Understanding the x-intercepts of quadratic functions is foundational for graphing these curves and analyzing their properties. The x-intercepts, also known as zeros or roots, are the points where the graph of the quadratic equation crosses the x-axis. These intercepts are the solutions to the equation when we set the output value, i.e., the y-coordinate, to zero.

For example, with the quadratic function given in our exercise, the x-intercepts are at (0, 0) and (10, 0). This means if you plug in x = 0 or x = 10 into the quadratic equations, the output will be zero. Finding the x-intercepts is an essential step in sketching the graph and is also used in many application problems involving quadratics.

It's important to note that a quadratic can have either two, one, or no real x-intercepts depending on whether the parabola crosses the x-axis twice, touches it once, or does not touch it at all. This is determined by the discriminant in the quadratic equation.

The direction in which a parabola opens is pivotal in understanding the behavior of quadratic functions. Parabolas are the graphs formed by quadratic equations, and they can either open upwards, like a cup, or downwards, like an upside-down cup.

The sign of the coefficient 'a' in the quadratic equation in standard form, which is written as \( y = ax^2 + bx + c \), determines this opening direction. When 'a' is positive, the parabola opens upward. Conversely, when 'a' is negative, the parabola opens downward. In our exercise, for instance, when we have \( a=1 \), the corresponding parabola would open upwards, forming a minimum point. When \( a=-1 \), the parabola opens downwards, forming a maximum point.

This characteristic is crucial when it comes to the maximum or minimum values that can be obtained from a quadratic function, which have practical implications in optimization problems across various disciplines.

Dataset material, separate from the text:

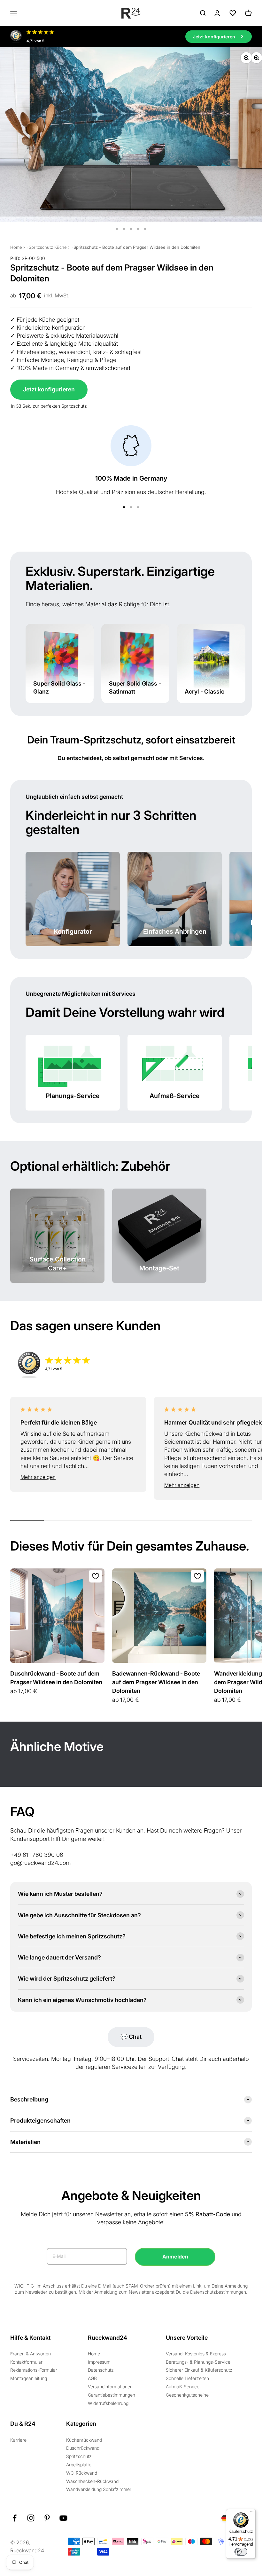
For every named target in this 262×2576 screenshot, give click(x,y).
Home (16, 247)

The factored form of a quadratic equation provides a direct way to identify the x-intercepts of the function. This form is particularly useful because it is easier to solve and visualize the roots of the equation.

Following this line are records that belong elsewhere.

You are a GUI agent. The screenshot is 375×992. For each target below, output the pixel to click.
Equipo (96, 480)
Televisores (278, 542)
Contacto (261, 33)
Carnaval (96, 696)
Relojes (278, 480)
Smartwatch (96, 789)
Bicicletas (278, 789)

The factored form is expressed as \( y = a(x-r_1)(x-r_2) \), where 'a' is a non-zero coefficient, and \( r_1 \) and \( r_2 \) are the x-intercepts of the parabola. In our exercise, we transformed the given x-intercepts, 0 and 10, into the factored form of two different quadratic functions, one opening upward and one downward.

By using the factored form, we are able to quickly determine the structure of the quadratic function and graph it accordingly. Additionally, the factored form also emphasizes the symmetric nature of parabolas, as the axis of symmetry lies exactly halfway between the two x-intercepts.